* STATED GOAL: Can you convert the material, from the line containing "This screenshot has width=1024, height=767." up to and including its final line, into a JSON list of strings with one string per line, skipping blank lines and leaving out the pictures?

[start]

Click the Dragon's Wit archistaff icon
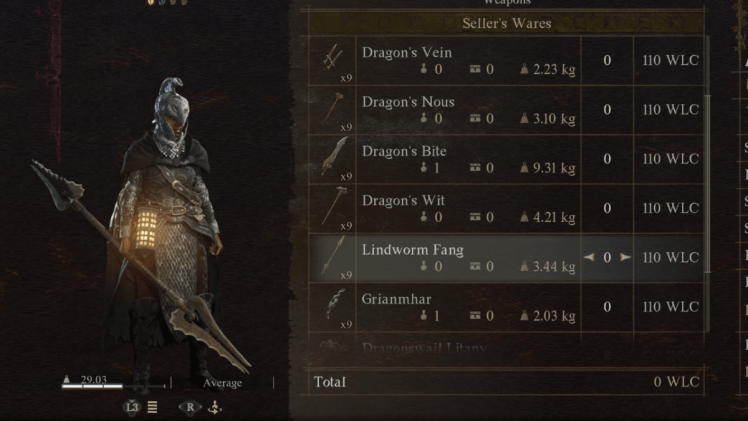The height and width of the screenshot is (421, 748). tap(334, 206)
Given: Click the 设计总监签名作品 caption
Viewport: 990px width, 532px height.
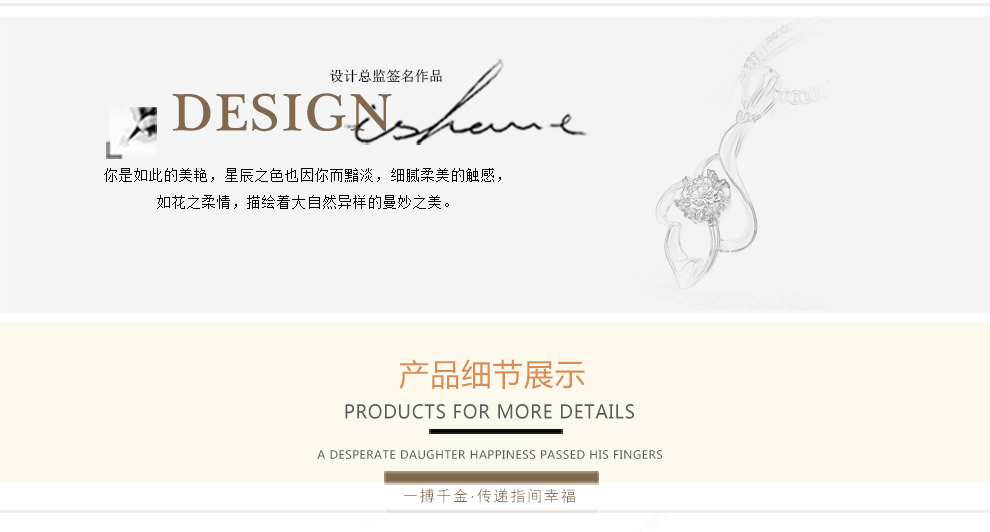Looking at the screenshot, I should pos(386,76).
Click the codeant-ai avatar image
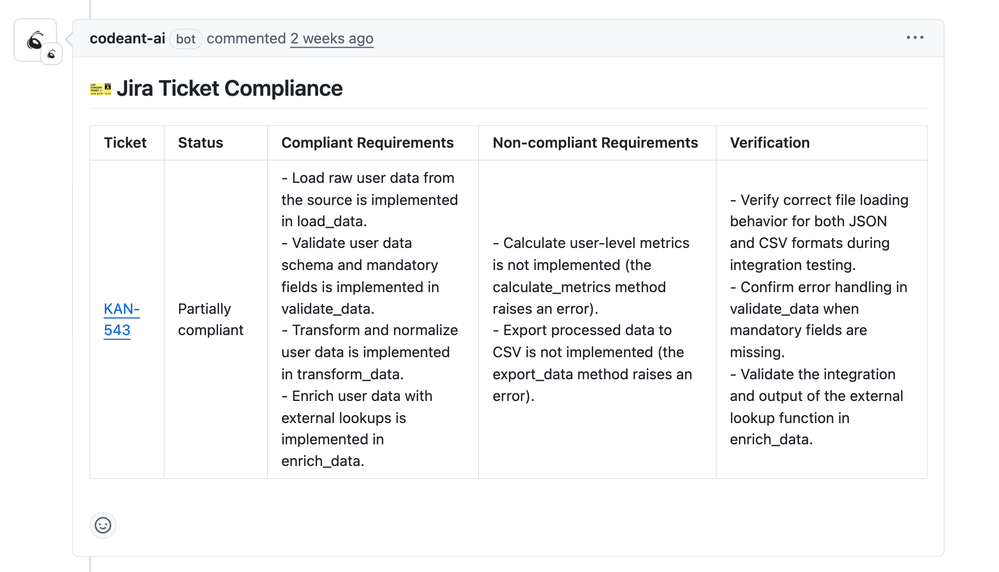Image resolution: width=999 pixels, height=572 pixels. 34,39
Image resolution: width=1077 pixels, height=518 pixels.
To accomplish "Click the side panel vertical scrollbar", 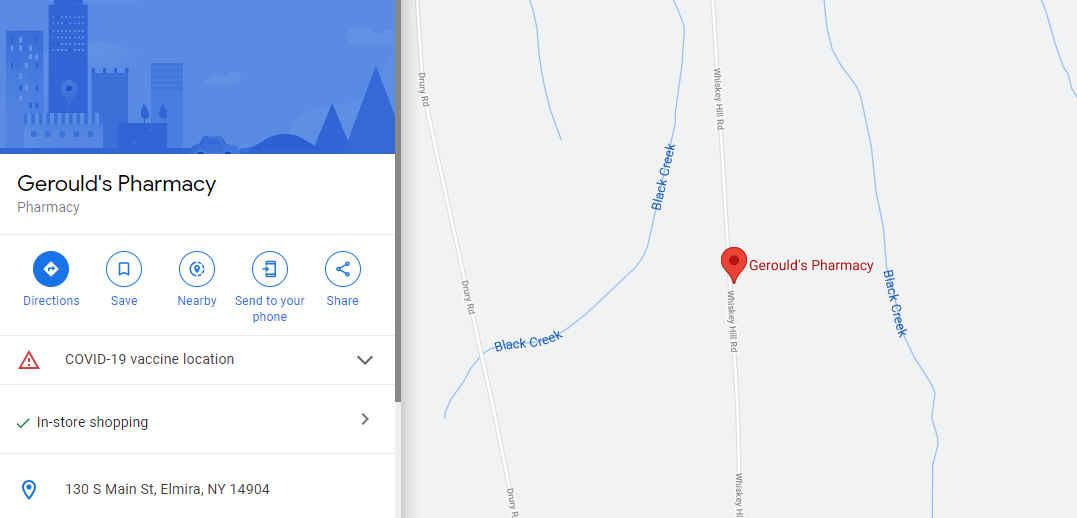I will (398, 201).

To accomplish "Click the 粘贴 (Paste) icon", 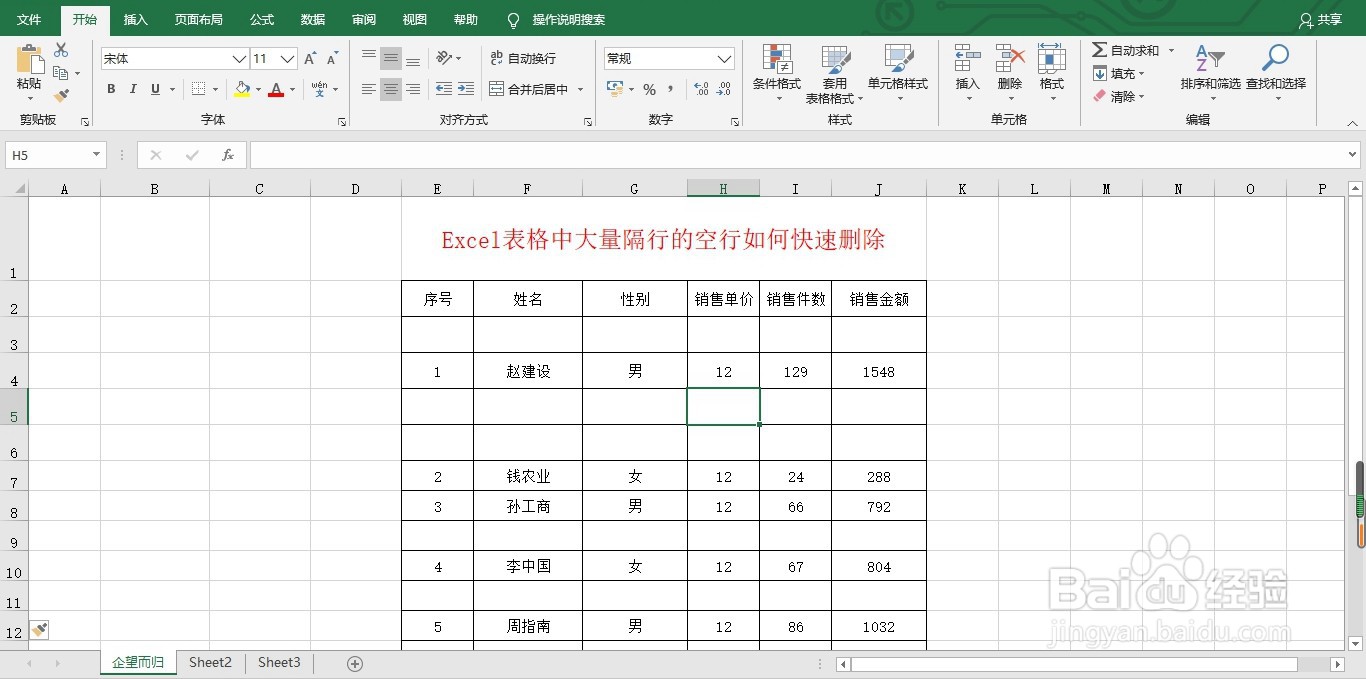I will tap(28, 60).

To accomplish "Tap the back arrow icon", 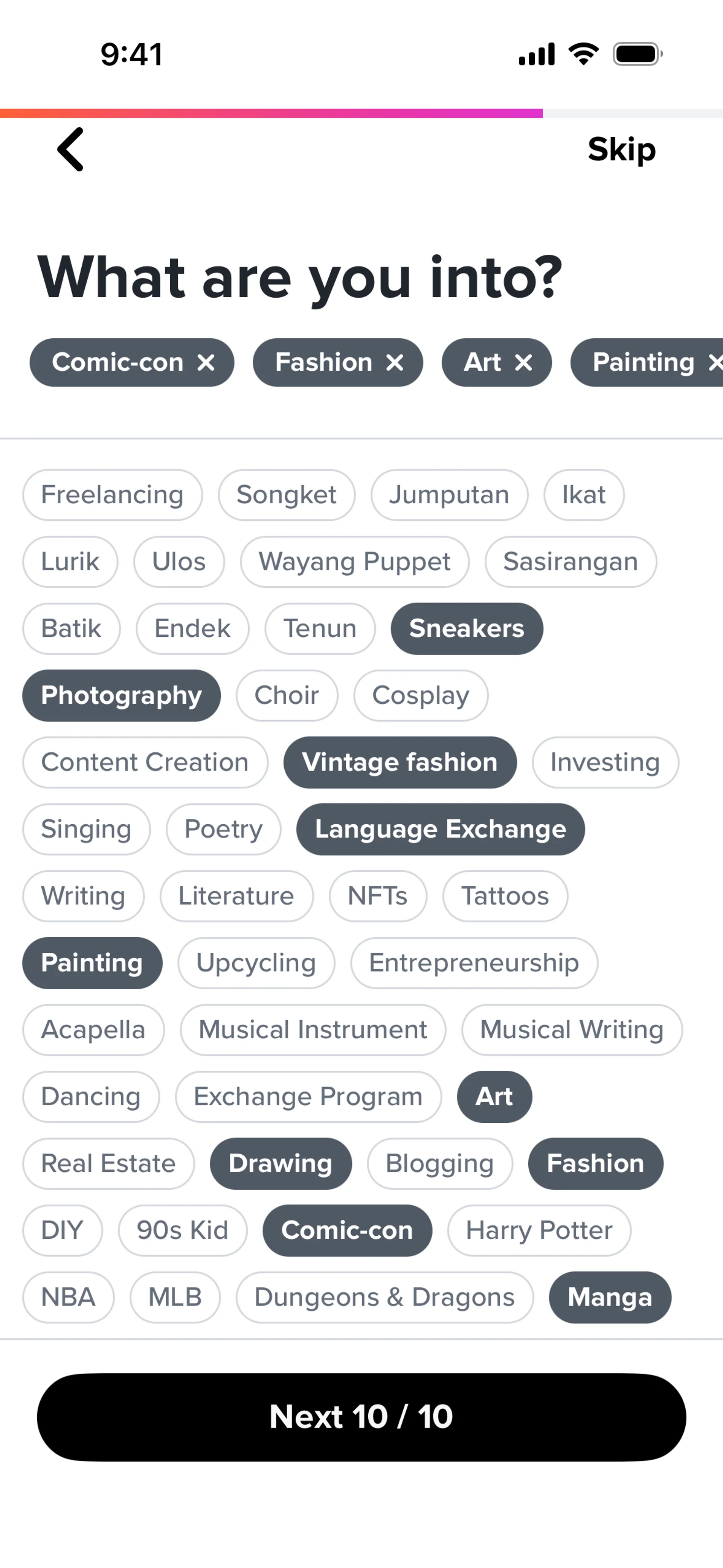I will click(x=70, y=149).
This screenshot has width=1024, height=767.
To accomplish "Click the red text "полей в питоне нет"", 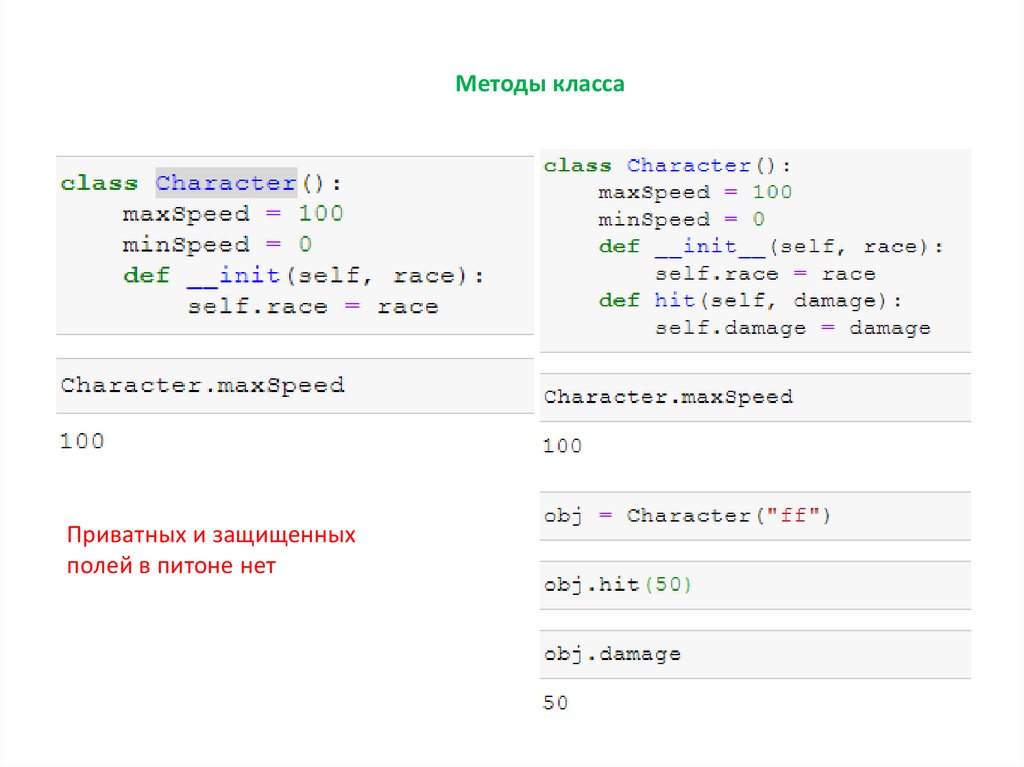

[end]

* REPLY:
[
  "This screenshot has width=1024, height=767.",
  "To accomplish \"Click the red text \"полей в питоне нет\"\", "
]